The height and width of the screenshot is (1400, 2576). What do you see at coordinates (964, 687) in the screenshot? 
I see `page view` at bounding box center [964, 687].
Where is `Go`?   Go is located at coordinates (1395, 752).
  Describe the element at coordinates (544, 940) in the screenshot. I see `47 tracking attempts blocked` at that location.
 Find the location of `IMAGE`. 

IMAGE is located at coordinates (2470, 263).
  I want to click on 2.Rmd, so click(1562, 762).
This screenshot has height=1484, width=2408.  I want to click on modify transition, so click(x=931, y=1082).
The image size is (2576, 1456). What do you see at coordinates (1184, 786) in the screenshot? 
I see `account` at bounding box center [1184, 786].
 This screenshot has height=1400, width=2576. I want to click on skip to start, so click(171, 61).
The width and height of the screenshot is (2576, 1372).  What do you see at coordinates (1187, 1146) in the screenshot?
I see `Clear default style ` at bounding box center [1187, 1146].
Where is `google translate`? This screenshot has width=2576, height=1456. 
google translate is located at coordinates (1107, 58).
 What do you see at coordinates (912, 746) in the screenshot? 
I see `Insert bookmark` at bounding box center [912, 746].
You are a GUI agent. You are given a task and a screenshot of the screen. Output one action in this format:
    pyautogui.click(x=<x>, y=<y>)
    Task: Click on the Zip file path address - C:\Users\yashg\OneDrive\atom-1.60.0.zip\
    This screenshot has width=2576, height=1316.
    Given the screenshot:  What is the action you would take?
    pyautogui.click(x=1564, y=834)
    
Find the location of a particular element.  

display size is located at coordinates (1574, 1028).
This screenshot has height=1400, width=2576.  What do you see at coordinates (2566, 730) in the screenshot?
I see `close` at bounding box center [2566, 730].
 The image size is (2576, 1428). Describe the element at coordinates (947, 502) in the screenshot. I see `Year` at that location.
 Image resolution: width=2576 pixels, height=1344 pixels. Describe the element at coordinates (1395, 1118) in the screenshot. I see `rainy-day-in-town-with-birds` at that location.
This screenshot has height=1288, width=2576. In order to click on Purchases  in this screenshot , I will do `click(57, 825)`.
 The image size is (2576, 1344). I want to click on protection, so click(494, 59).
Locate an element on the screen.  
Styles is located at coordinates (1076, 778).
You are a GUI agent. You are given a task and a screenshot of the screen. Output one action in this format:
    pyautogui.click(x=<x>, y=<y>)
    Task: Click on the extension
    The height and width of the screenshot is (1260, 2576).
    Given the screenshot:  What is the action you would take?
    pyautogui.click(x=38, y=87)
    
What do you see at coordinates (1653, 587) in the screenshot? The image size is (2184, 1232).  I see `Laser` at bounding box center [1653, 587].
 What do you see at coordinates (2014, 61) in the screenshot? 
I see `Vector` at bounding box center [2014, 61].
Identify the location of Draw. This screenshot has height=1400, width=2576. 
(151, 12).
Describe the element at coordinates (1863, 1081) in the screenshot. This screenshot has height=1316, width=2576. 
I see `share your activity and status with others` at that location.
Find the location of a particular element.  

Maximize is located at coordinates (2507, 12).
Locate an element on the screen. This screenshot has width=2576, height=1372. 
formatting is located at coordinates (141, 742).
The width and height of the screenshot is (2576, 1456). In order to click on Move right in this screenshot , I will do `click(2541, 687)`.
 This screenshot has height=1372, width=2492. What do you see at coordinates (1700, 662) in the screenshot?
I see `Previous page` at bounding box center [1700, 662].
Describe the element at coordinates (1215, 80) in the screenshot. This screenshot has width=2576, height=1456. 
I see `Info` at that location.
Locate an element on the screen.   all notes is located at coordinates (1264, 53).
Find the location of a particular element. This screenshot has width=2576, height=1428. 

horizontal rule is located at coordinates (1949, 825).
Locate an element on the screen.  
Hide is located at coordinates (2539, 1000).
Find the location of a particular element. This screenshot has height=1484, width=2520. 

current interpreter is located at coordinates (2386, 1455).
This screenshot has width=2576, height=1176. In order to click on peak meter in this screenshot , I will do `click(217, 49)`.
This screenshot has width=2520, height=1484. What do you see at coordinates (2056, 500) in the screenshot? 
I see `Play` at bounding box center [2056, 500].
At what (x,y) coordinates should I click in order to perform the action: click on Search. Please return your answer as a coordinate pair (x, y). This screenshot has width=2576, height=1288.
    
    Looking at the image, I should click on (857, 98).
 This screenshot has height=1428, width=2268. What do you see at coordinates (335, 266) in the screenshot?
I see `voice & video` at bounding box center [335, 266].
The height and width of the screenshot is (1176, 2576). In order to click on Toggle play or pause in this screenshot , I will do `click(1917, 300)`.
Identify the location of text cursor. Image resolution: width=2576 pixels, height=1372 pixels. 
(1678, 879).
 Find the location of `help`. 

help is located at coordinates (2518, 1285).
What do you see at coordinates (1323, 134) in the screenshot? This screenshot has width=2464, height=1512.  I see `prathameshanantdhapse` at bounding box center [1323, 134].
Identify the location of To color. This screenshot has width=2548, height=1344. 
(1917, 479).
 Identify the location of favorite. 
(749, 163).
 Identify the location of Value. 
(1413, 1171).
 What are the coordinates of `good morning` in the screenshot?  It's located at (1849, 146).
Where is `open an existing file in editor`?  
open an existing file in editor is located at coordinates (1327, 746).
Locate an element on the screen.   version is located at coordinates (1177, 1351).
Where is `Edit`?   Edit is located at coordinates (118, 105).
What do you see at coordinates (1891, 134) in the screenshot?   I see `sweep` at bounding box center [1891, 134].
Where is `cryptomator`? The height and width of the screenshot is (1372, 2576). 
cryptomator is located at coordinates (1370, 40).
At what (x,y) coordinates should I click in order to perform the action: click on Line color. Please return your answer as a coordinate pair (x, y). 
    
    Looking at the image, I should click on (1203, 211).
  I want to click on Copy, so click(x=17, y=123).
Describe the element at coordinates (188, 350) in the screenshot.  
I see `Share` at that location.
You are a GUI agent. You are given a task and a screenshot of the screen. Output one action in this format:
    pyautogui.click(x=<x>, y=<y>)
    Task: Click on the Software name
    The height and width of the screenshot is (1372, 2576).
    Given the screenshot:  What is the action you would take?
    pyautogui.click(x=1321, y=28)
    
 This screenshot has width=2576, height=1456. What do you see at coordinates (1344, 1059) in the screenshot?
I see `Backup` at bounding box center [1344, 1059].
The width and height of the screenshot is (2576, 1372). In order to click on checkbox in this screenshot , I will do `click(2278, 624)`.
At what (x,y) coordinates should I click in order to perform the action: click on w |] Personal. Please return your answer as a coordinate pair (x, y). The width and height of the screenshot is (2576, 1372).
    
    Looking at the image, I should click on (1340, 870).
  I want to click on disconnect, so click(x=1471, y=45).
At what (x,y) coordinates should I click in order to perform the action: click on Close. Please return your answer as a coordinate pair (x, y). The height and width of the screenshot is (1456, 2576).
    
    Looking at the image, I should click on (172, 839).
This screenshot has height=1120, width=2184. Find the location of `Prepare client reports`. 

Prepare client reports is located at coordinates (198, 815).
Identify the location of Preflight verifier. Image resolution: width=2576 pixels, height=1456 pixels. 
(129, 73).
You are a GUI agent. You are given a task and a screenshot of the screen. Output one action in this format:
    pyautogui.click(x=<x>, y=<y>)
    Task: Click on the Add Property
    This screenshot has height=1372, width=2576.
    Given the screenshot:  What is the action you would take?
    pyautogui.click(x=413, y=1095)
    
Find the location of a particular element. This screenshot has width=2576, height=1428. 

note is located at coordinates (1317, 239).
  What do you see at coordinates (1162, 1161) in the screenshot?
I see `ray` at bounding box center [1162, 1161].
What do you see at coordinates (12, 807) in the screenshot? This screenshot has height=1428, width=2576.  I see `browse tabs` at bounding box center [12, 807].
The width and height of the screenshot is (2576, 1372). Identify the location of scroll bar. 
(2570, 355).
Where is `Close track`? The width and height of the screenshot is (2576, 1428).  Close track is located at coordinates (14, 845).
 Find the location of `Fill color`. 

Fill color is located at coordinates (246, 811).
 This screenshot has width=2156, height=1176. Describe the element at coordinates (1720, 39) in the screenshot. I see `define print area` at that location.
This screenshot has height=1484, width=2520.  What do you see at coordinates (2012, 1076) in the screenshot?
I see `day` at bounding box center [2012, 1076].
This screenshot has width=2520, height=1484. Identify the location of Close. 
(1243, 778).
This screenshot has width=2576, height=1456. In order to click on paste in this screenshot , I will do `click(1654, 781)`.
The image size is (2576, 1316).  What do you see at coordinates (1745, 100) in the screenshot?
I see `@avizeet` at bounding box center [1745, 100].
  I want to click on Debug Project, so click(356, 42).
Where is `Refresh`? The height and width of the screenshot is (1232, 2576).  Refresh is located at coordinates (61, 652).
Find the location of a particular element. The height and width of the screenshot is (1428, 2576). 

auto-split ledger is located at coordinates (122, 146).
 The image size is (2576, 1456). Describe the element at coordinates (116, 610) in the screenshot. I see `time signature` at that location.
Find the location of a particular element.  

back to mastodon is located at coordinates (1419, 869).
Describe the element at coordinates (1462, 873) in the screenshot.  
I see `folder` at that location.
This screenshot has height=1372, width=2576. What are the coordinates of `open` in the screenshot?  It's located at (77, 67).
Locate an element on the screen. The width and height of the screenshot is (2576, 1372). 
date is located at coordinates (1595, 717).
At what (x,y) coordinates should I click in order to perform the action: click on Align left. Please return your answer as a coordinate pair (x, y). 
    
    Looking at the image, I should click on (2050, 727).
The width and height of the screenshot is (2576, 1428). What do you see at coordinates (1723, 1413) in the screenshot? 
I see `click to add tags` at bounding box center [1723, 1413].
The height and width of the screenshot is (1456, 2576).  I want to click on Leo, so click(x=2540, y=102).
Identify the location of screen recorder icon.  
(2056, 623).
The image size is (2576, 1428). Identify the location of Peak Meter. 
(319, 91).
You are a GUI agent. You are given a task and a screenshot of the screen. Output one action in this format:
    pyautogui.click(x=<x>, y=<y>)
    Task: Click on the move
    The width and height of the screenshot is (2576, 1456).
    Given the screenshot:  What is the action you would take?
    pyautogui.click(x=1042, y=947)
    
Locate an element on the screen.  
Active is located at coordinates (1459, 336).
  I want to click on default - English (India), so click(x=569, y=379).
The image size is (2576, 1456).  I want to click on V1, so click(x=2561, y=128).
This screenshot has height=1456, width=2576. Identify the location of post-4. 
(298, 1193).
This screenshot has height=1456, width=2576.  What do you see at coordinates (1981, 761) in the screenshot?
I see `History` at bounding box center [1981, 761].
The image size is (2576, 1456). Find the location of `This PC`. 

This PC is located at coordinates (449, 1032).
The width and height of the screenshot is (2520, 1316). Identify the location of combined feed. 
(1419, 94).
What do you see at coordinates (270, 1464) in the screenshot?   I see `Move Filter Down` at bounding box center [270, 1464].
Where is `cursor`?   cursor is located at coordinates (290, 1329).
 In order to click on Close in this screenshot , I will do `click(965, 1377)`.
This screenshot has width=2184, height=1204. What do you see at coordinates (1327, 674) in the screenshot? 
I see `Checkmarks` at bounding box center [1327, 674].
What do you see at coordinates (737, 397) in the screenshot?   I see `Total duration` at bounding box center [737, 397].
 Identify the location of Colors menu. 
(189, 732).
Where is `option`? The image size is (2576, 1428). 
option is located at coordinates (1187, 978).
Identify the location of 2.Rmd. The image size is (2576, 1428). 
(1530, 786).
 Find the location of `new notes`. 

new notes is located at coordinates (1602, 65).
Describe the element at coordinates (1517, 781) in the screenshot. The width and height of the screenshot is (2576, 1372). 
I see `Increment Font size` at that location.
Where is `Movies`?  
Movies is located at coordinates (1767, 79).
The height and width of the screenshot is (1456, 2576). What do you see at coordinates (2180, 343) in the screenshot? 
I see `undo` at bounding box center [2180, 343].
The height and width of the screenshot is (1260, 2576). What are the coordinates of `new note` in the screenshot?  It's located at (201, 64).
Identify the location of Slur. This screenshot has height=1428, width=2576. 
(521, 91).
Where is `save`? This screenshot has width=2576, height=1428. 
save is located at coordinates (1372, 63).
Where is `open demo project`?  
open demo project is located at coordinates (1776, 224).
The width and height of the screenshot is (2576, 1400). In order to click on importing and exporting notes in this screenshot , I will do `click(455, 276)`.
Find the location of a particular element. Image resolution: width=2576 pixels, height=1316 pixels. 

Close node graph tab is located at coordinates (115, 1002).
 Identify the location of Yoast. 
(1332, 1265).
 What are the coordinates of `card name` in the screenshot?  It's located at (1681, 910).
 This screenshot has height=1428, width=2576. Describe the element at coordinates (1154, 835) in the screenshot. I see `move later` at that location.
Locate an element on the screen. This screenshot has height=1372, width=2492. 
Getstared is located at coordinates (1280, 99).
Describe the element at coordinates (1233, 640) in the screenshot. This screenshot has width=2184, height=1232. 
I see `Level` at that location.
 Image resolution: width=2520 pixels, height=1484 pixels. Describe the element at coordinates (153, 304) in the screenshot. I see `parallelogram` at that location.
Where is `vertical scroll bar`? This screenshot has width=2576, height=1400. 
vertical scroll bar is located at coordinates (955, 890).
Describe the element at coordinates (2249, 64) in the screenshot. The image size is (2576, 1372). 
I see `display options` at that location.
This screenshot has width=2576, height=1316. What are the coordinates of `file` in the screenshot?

--- DESCRIPTION OF THE TASK ---
Rewrite the lines starting at the beginning of the records and ending at the line that contains "center [964, 687].", with "What do you see" changed to "What is shown" and nothing else altered.

--- SOLVED EXERCISE ---
The height and width of the screenshot is (1400, 2576). What is shown at coordinates (964, 687) in the screenshot? 
I see `page view` at bounding box center [964, 687].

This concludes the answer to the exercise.